Records supplied Block Start

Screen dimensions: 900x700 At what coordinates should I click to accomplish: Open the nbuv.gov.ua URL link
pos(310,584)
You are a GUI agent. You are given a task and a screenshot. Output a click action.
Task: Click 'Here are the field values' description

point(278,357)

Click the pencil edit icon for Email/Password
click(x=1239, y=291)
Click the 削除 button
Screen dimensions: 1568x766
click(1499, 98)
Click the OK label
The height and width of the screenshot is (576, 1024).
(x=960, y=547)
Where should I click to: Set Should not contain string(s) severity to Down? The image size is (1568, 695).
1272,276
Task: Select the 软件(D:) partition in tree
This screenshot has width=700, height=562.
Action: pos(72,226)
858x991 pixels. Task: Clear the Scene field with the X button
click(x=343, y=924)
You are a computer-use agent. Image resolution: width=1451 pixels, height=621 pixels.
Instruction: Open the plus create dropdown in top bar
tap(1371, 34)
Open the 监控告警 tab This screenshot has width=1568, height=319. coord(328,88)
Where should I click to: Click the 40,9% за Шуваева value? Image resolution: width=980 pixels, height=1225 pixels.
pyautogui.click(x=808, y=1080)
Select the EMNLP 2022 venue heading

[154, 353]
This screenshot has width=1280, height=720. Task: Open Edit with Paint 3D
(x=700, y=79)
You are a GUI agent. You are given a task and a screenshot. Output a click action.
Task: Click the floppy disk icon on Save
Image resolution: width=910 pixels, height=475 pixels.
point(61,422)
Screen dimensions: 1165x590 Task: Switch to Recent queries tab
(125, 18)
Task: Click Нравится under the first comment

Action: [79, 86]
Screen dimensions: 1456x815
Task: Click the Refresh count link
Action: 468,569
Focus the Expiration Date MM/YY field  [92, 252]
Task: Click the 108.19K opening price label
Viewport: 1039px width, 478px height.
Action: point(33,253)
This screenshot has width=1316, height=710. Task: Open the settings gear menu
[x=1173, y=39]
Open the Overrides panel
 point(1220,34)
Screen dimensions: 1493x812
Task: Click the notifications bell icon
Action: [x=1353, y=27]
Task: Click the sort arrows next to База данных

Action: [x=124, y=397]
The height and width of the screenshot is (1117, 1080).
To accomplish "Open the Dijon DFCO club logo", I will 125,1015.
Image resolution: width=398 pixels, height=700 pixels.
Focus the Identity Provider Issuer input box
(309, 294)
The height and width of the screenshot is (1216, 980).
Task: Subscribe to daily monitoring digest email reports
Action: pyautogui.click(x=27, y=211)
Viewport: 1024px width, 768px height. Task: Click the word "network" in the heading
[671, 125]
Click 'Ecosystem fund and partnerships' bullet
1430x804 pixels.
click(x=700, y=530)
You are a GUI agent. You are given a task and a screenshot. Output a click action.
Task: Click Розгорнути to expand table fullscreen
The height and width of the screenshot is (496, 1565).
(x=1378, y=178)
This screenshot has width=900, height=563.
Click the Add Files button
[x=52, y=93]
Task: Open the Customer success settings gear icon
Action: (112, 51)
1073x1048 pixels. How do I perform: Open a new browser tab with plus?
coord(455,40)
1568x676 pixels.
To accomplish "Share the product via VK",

Records supplied Block End

Across the entries, each line containing the word "label" is to be counted once; the total alone is to be given.

2